## SUPPLIED MATERIAL
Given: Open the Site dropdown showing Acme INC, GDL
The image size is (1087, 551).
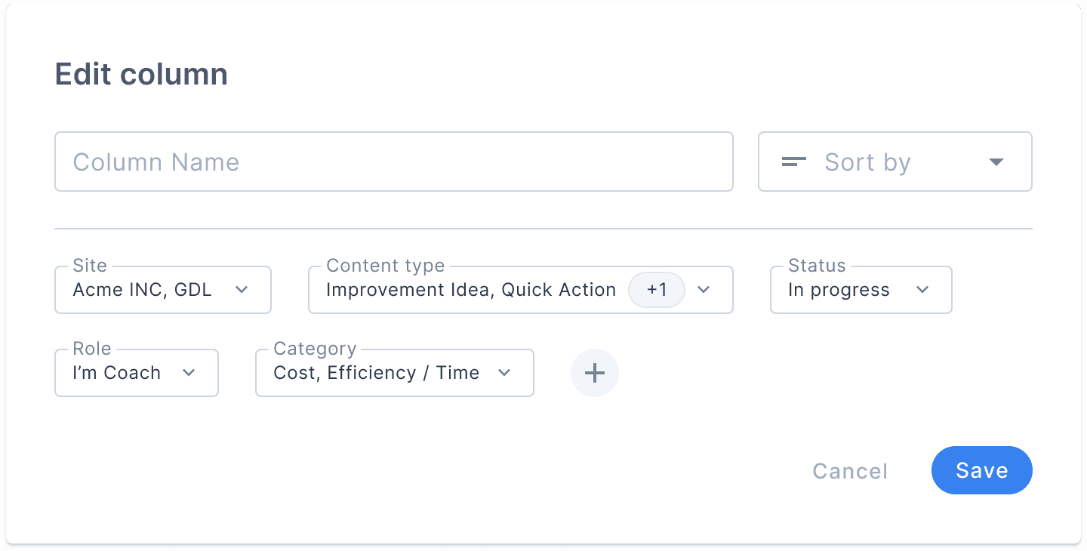Looking at the screenshot, I should pyautogui.click(x=163, y=290).
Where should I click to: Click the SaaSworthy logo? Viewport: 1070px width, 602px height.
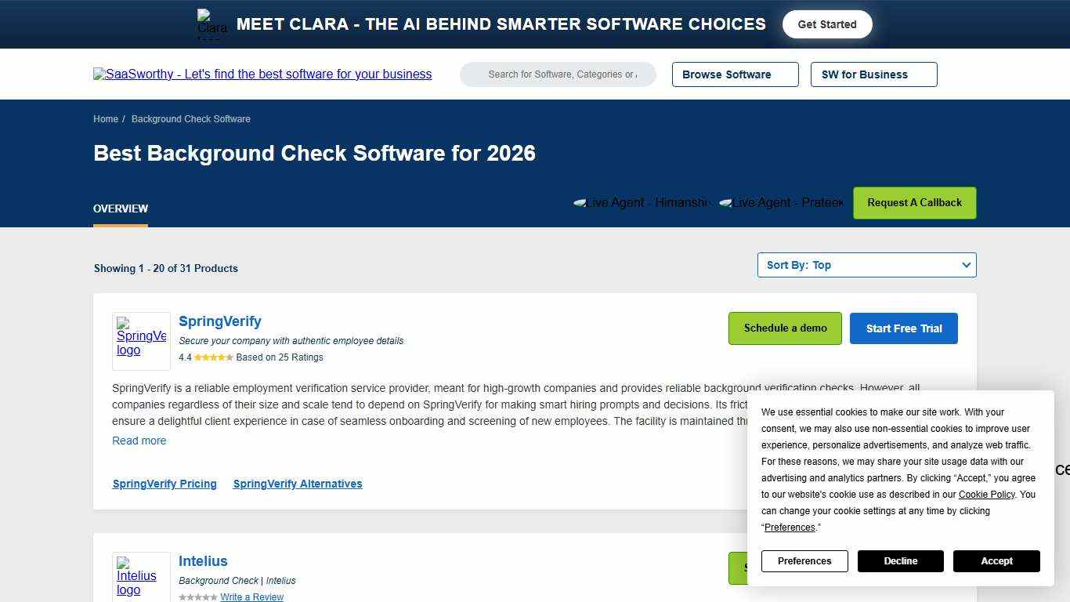point(262,74)
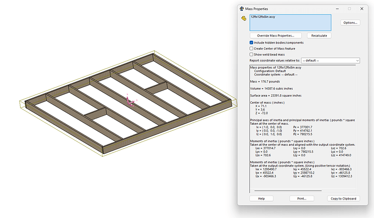Click the pink center of mass triad
The width and height of the screenshot is (374, 218).
[x=129, y=101]
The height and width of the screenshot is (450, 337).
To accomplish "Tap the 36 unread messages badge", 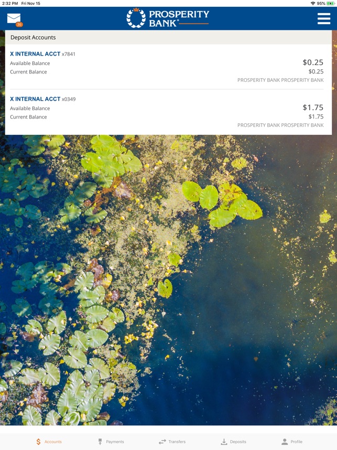I will click(19, 25).
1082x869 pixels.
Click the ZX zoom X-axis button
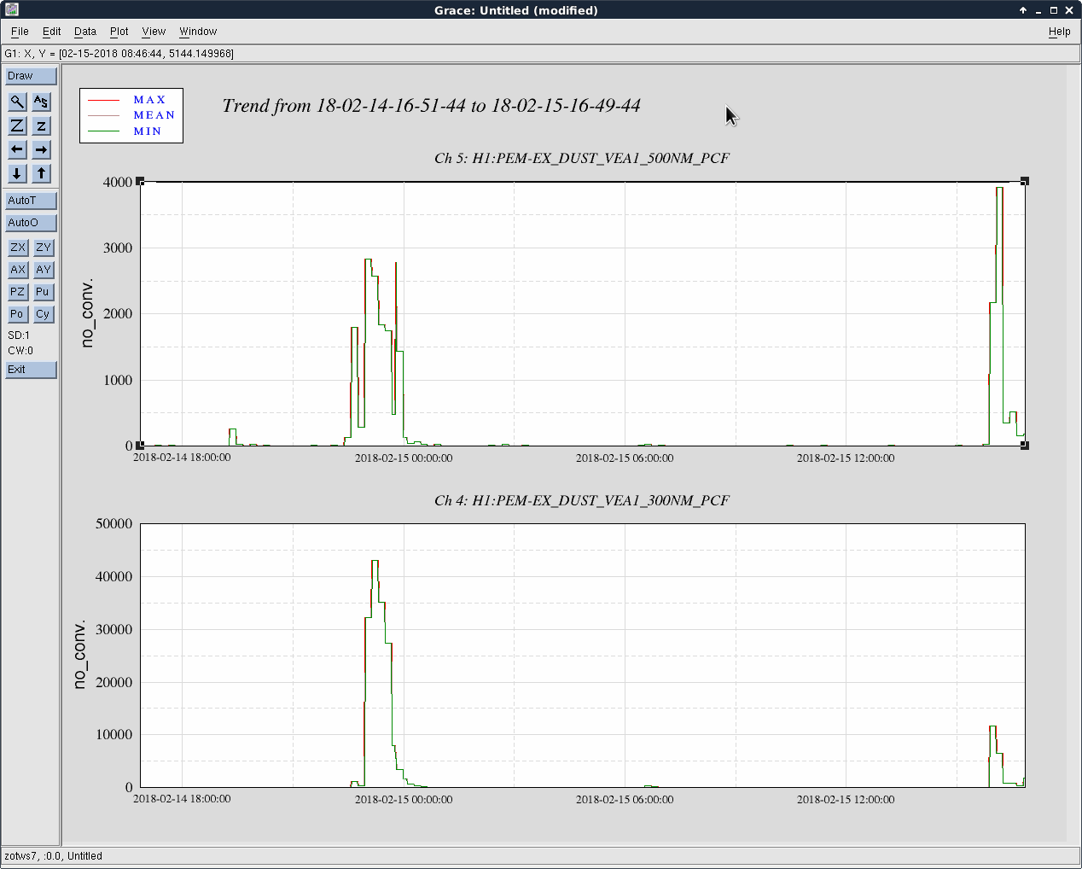[x=18, y=248]
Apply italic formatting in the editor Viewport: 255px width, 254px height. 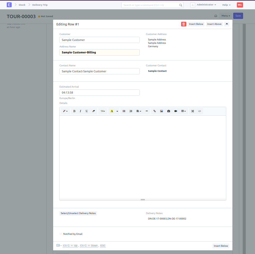point(80,111)
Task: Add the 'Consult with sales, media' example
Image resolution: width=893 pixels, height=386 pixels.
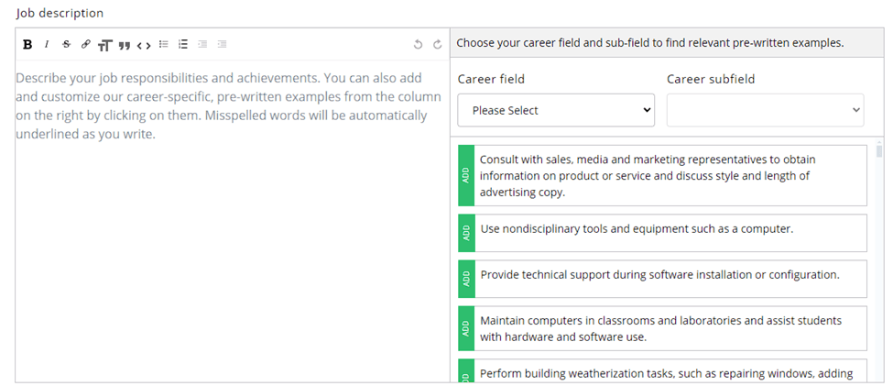Action: pos(466,175)
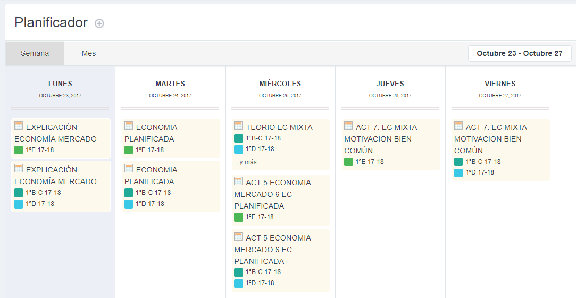Click blue 1ºD 17-18 swatch on TEORIO card
This screenshot has height=298, width=576.
coord(238,149)
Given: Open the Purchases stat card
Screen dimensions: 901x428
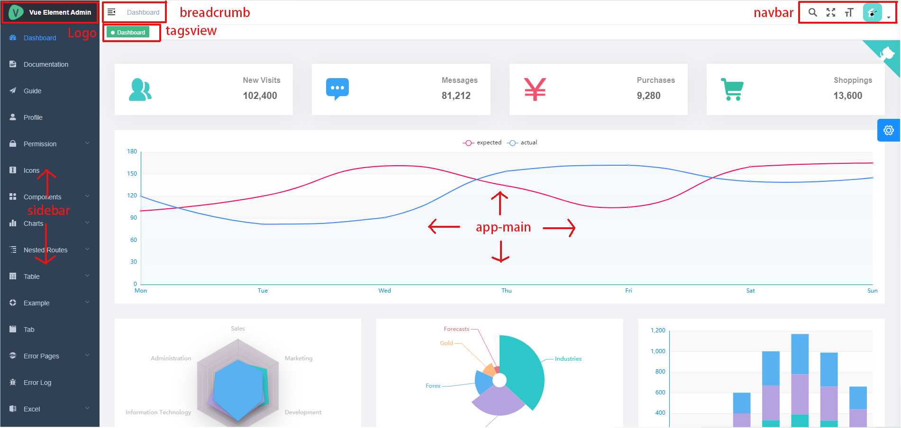Looking at the screenshot, I should (598, 89).
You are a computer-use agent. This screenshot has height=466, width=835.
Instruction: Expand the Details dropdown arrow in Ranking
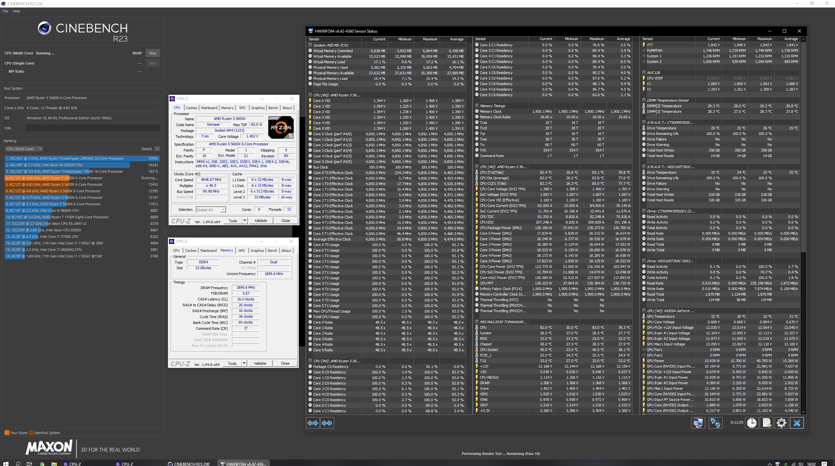(157, 149)
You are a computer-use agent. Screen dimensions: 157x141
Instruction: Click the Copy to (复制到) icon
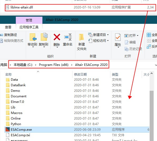pos(44,37)
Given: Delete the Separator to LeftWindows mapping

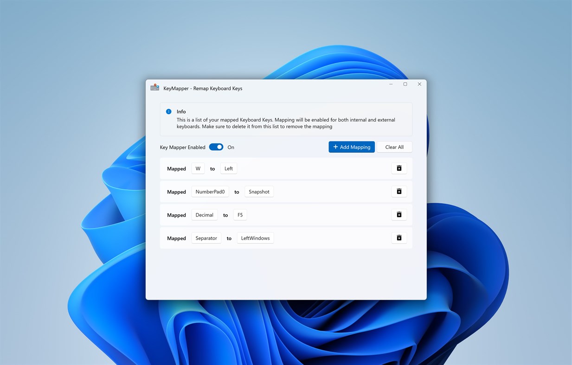Looking at the screenshot, I should (x=399, y=237).
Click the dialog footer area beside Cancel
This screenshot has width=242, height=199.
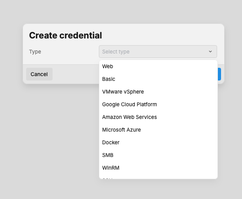coord(75,74)
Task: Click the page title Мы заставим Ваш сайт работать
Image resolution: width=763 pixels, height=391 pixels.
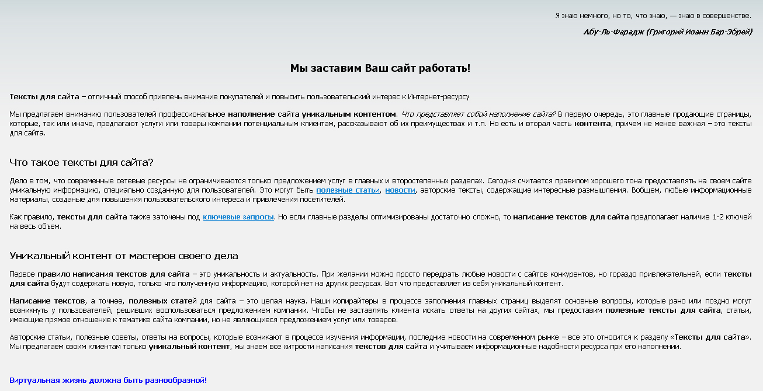Action: click(382, 67)
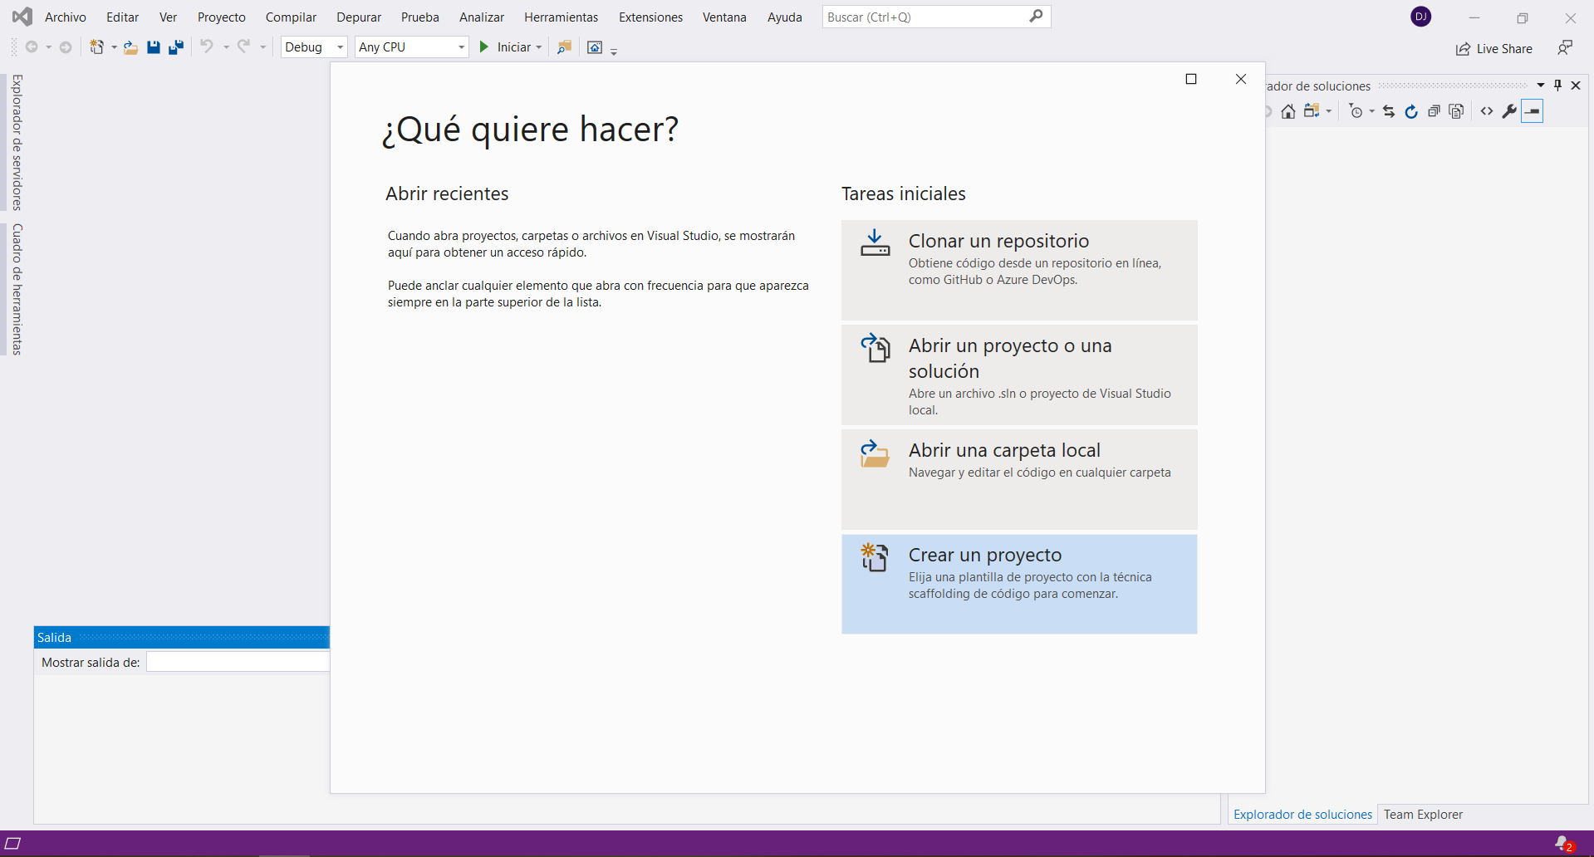Switch to the Team Explorer tab
Viewport: 1594px width, 857px height.
point(1422,815)
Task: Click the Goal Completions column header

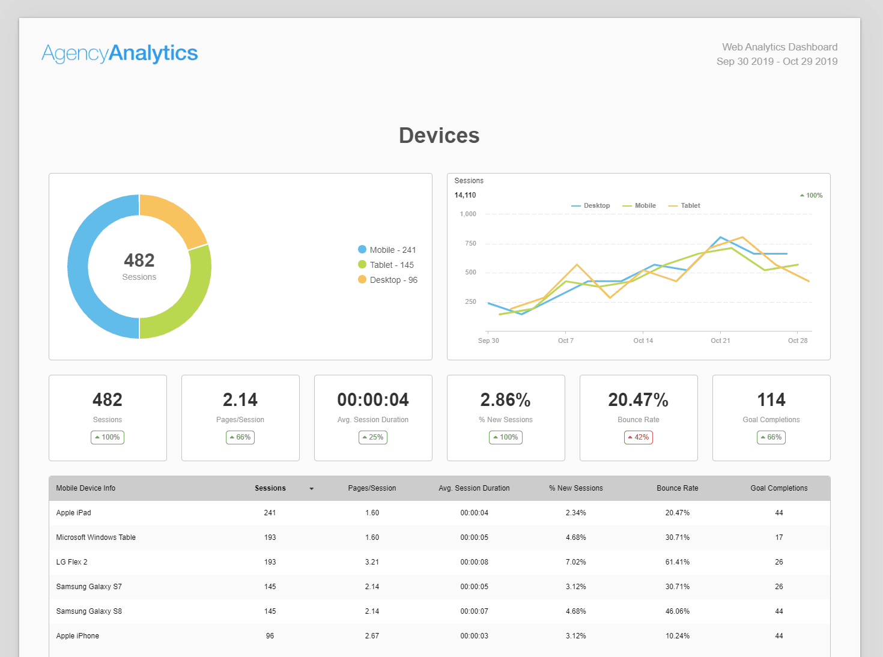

## WHAT YOU SHOULD DO
Rewrite the rows, starting with the line with "You are a computer-use agent. Screen" and going on through the end of the rows, with "Cancel" replaced by "Close" and everything else unchanged. Leave the pictures out of your answer.

## RESPONSE TO THE TASK
You are a computer-use agent. Screen dimensions: 157x141
Instruction: Click the Copy to (复制到) icon
pos(44,37)
Given: Delete the Separator to LeftWindows mapping

Looking at the screenshot, I should (x=399, y=237).
Click the dialog footer area beside Close
This screenshot has width=242, height=199.
coord(75,74)
Task: Click the page title Мы заставим Ваш сайт работать
Image resolution: width=763 pixels, height=391 pixels.
Action: click(382, 67)
Switch to the Team Explorer tab
Viewport: 1594px width, 857px height.
point(1422,815)
Task: Click the Goal Completions column header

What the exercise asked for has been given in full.